Dataset entries
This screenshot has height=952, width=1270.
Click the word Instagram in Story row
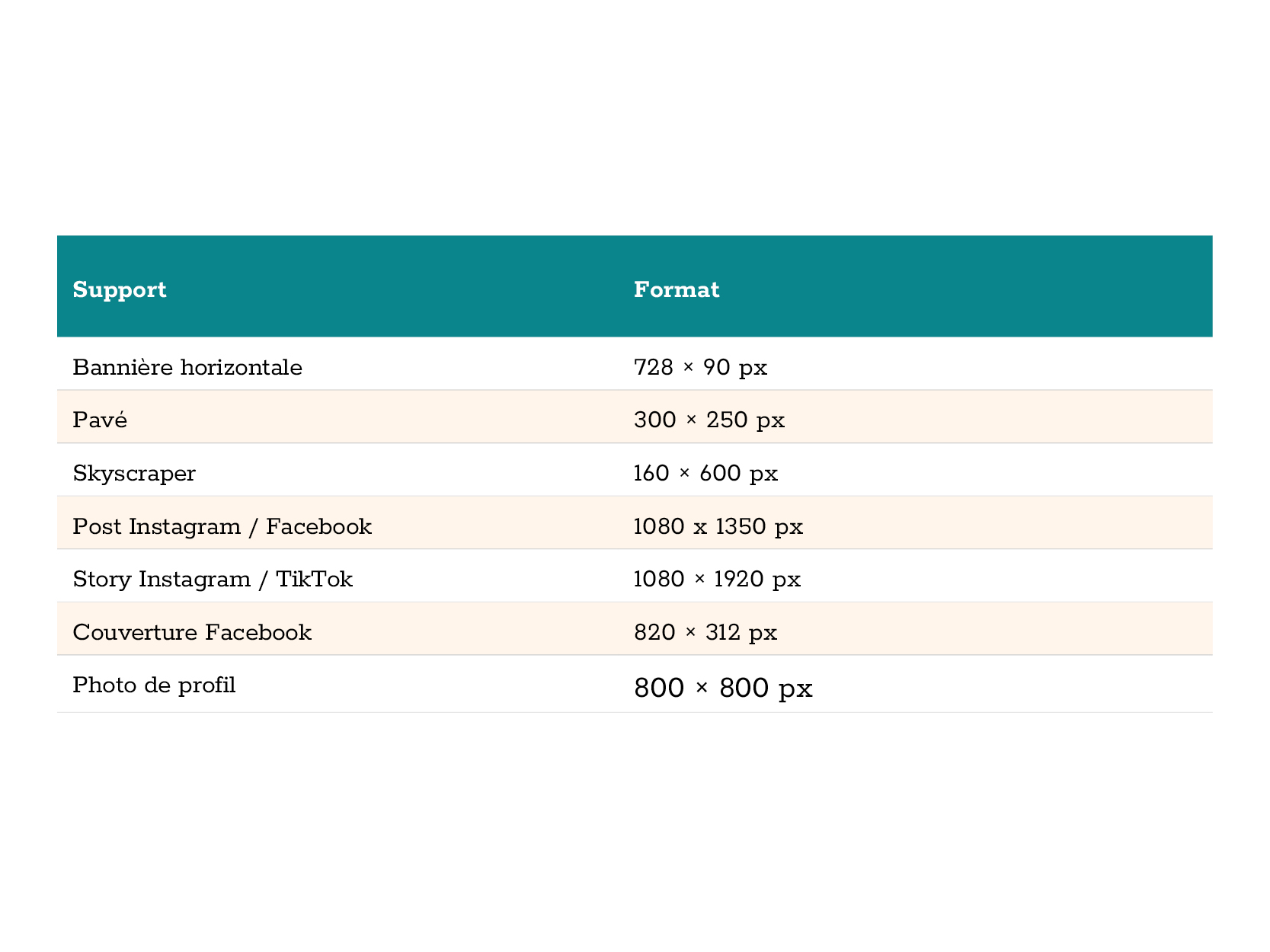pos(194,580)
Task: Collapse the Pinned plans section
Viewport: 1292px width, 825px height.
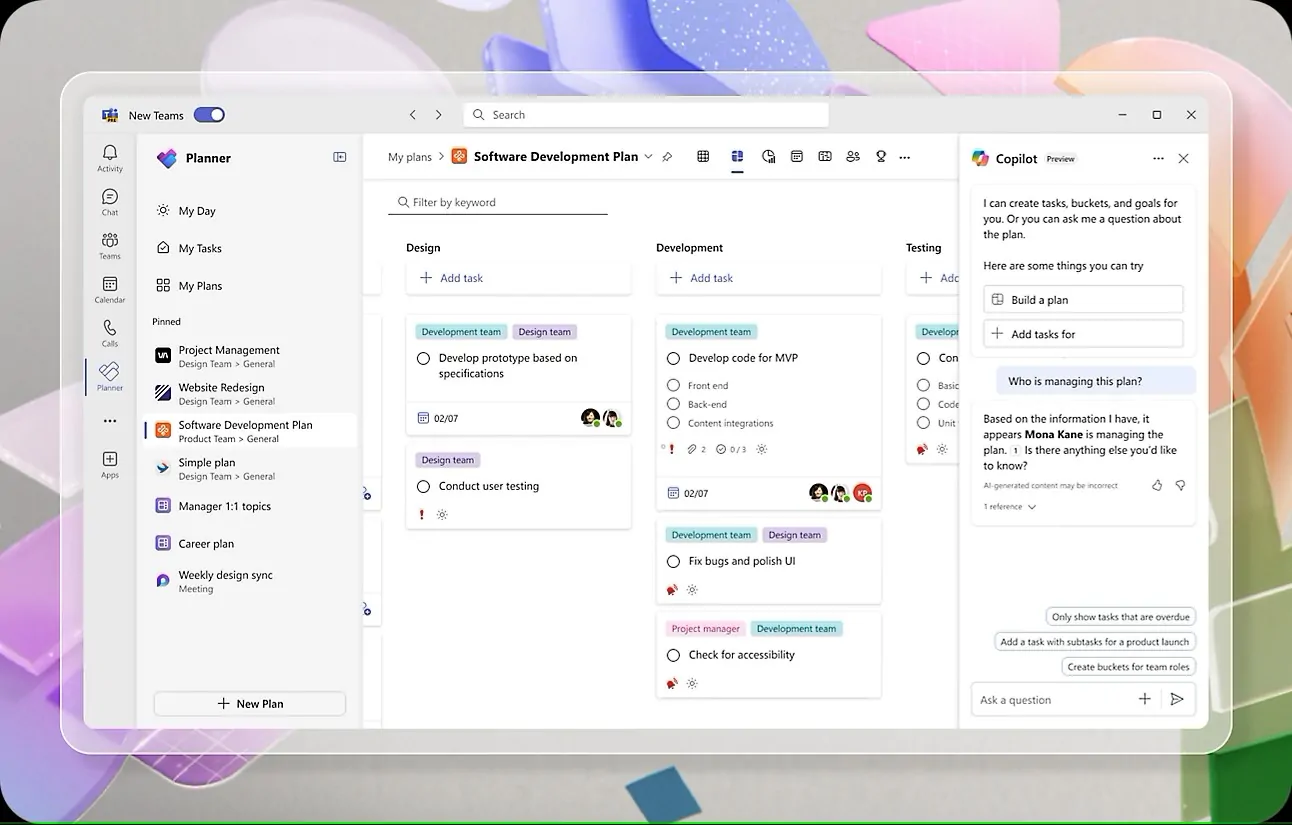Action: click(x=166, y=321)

» **PROBLEM DETAILS**
The response consists of the data above printed line for line, with no pictures.

» **FINAL ANSWER**
This screenshot has height=952, width=1270.
Click the word Instagram in Story row
pos(194,580)
Task: Collapse the Pinned plans section
Viewport: 1292px width, 825px height.
Action: click(x=166, y=321)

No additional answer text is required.